Number of distinct pairs: 53695
nits: 169074/1000000 (0.169)


#### Variable Types: The Integer trick

- So that's the sort of problem we would probably encounter in physical science -- continuum values.
- But in CS, or just for the sake of puzzles, let's consider the case where $X$ is restricted to positive ingegers, this problem becomes approximately $ON$ for large $N$. The number of integers that add to 100 is small (it's 100).
- We solve the problem in two steps. We index and filter the input:
    - Exclude all values $x>100$; count and index the number of each value $x \le 100$
    - Now, for each entry $x_j$, compute the colplement $x_k = 100 - x_j$, and add the total count, $n = n_j \cdot n_k$.
    - Note that we return the pairs, $x_j + x_k = 100$, and their counts. These are $2 \times$ degenerate, in that we get two redundant pairs, $(x_j, x_k) = (x_k, x_j)$, so if we want the total count, add these up and divide by two. 
    - ...or equivalently, add up half of them.
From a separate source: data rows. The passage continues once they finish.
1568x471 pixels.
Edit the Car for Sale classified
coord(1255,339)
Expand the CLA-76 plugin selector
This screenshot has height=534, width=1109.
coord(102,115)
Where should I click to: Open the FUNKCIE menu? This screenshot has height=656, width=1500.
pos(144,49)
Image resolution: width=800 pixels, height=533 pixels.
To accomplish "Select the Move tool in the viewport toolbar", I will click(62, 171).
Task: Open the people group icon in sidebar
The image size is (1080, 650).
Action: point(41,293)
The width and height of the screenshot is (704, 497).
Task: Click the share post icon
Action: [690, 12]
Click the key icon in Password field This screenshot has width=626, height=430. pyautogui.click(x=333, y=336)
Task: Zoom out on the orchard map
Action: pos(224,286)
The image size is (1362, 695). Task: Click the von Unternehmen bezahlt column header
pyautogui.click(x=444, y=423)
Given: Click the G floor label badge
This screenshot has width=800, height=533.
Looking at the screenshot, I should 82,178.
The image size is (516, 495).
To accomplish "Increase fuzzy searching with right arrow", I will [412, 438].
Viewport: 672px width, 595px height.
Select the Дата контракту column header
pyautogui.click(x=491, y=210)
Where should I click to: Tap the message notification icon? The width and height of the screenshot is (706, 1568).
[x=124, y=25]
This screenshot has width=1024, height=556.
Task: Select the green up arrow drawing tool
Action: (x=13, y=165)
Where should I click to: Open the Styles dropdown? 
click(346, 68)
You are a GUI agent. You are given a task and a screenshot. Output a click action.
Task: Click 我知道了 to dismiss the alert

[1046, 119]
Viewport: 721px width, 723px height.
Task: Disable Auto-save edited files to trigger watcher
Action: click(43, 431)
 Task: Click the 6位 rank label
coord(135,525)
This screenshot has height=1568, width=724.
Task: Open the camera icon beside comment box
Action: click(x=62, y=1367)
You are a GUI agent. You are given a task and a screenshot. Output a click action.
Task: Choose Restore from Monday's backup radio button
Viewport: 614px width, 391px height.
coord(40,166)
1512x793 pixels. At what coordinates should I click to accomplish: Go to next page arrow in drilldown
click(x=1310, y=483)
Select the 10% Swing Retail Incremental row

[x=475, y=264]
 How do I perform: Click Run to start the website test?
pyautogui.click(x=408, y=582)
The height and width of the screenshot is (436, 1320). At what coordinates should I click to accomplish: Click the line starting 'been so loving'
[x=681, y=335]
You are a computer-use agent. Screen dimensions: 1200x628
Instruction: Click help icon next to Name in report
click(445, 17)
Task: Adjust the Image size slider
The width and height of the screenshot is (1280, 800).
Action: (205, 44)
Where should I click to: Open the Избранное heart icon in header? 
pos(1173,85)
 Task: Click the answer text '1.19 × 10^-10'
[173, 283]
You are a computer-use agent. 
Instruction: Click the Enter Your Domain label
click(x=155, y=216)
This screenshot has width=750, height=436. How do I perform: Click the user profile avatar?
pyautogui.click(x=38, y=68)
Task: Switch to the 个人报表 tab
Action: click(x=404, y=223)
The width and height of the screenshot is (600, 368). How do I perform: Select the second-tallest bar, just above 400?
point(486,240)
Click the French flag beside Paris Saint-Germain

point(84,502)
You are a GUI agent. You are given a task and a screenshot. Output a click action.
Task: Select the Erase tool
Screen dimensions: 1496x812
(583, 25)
So we only need to spin over $0 < x_1 < 50$.
- Note also that, we interpret this challenge with the simplified rule that an element can be use multiple times, in multiple pairs. If we can only use an entry once, the number of single-use pairs is $n=min(n_j, n_k)$.

In [28]:
N = 10000
R = random.Random()
#
x_min = 0.
x_max = 200.
#
X = [int(R.random()*(x_min + (x_max - x_min))) for _ in range(N)]
#
X_index = {x:0 for x in range(int(x_min), 101, 1) }
for x in X:
    if x>100: 
        continue
    #
    X_index[x] +=1
#
pairs = []
#
for x,n in X_index.items():
    # we might sort, or we can just skip x>x_0 values...
    if x>50: continue
    x_prime = int(100 - x)
    n_prime = X_index[x_prime]
    #
    pairs += [[(x, x_prime), (n, n_prime), n*n_prime]]
#
#
# a quick idot-check:
print('n[100] = {}, n[3]={}, n[5]={}'.format(X.count(100), X.count(3), X.count(5)))
#
print('pairs: ')
for p in pairs: print(p)


n[100] = 43, n[3]=49, n[5]=51
pairs: 
[(0, 100), (61, 43), 2623]
[(1, 99), (61, 43), 2623]
[(2, 98), (51, 39), 1989]
[(3, 97), (49, 44), 2156]
[(4, 96), (47, 50), 2350]
[(5, 95), (51, 48), 2448]
[(6, 94), (51, 53), 2703]
[(7, 93), (46, 41), 1886]
[(8, 92), (46, 39), 1794]
[(9, 91), (47, 48), 2256]
[(10, 90), (42, 45), 1890]
[(11, 89), (61, 51), 3111]
[(12, 88), (43, 44), 1892]
[(13, 87), (46, 37), 1702]
[(14, 86), (54, 66), 3564]
[(15, 85), (42, 55), 2310]
[(16, 84), (62, 54), 3348]
[(17, 83), (52, 48), 2496]
[(18, 82), (36, 59), 2124]
[(19, 81), (53, 60), 3180]
[(20, 80), (43, 72), 3096]
[(21, 79), (48, 54), 2592]
[(22, 78), (38, 54), 2052]
[(23, 77), (61, 40), 2440]
[(24, 76), (38, 47), 1786]
[(25, 75), (46, 48), 2208]
[(26, 74), (57, 53), 3021]
[(27, 73), (54, 50), 2700]
[(28, 72), (44, 45), 1980]
[(29, 71), (50, 50), 2500]
[(30, 70), (54, 55), 2970]
[(31, 69), (44, 36), 1584]
[(32, 68), (48, 62), 2976]
[(33, 67), (53, 52), 2756]
[(34, 66), (53, 53), 2809]
[(35, 65), (48, 43), 2064]

### Comments: 
- Note that we can hybridize these techniques.
- If we have inherently continuum value data, can we approximate (round or truncate) those values, so that we can index them?
    - $x = 5.1$, $dx = .1$, $j=51$
    - $j_k = int \left( \frac{x_k}{dx} \right)$ 
- It gets a little bit trickeier when we then evaluate a range of equalities, using our indexed system, but it's not too bad; we simply replace our $x_c = 100 - x$ with a framework where we evaluate all $(x_{lo}-x) < x_c < (x_{hi}-x)$. How exactly we do this may depend on the properties of the data.